Light is symbolic for:

  • Beauty.  Light grabs our attention, whether it’s sparkling and dazzling or soft and luminous.



  • Safety.  Where there is light, we can navigate through our surroundings.
  • Comfort.  A nightlight offers just that for many a child who is afraid of the dark.
  • Hope.  Light gleams triumphantly in the darkness at the end of a tunnel.
  • Guidance.  Light illuminates the way.



Might it be that people respond to light, especially when associated with Christmas, because the human spirit is made to respond to the Light?

Jesus came from the Father who is Light (1 John 1:5), and proclaimed, “I am the Light of the world” (John 8:12).

But that statement is more than symbolic.

God the Son is our safety, because he offers eternal life.


“My sheep listen to my voice; I know them and they follow me.

I give them eternal life, and they shall never perish;

no one can snatch them out of my hand.”

John 10:28-29



God the Father is our comfort, because he is loving and compassionate.


“Praise be to the God and Father of our Lord Jesus Christ,

the Father of compassion and the God of all comfort,

who comforts us in all our troubles.”

2 Corinthians 1:3-4a


God the Son is our hope, because of his resurrectionWe will be raised from the dead because he was. 


“In his great mercy [God] has given us new birth

into a living hope through the resurrection of Jesus Christ from the dead,

and into an inheritance that can never perish, spoil, or fade—

kept in heaven for you.”

1 Peter 1:3b-4



God the Father is beauty, because of all his exquisite attributes.  And we have the opportunity to bask in that beauty.

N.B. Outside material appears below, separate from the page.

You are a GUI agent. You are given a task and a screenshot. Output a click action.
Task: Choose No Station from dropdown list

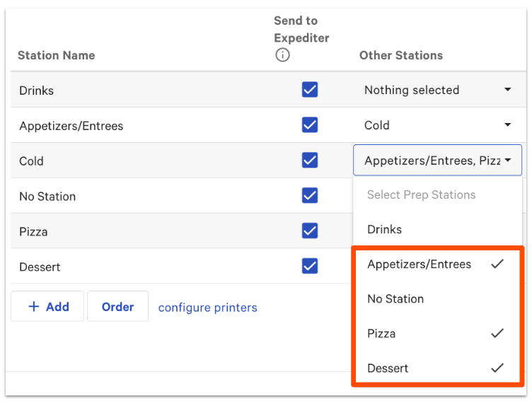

“I’m asking God for one thing…

To live with him in his house my whole life long.

I’ll contemplate his beauty; I’ll study at his feet.”

Psalm 27:4  MSG


God the Father is guidance, characterized by wisdom, compassion, and readiness.



The Light of the world offers us all this and more.

I can’t imagine life without him, can you?

Let’s make time to linger in his Light during this Advent season.



Let’s be watchful for “Glory-moments, awash in his dazzling Light” (Sarah Young).


*     *     *     *     *     *     *     *     *    *


How else might we expand our heart-response to Jesus?  Please share your thoughts in the comment section below!


Photo credits: http://www.pxhere.com; http://www.wikimedia.com; http://www.tOrangebiz; http://www.flickr.com; http://www.dailyverses.net; http://www.canva.com (3).


(Revised and reblogged from December 2, 2013.)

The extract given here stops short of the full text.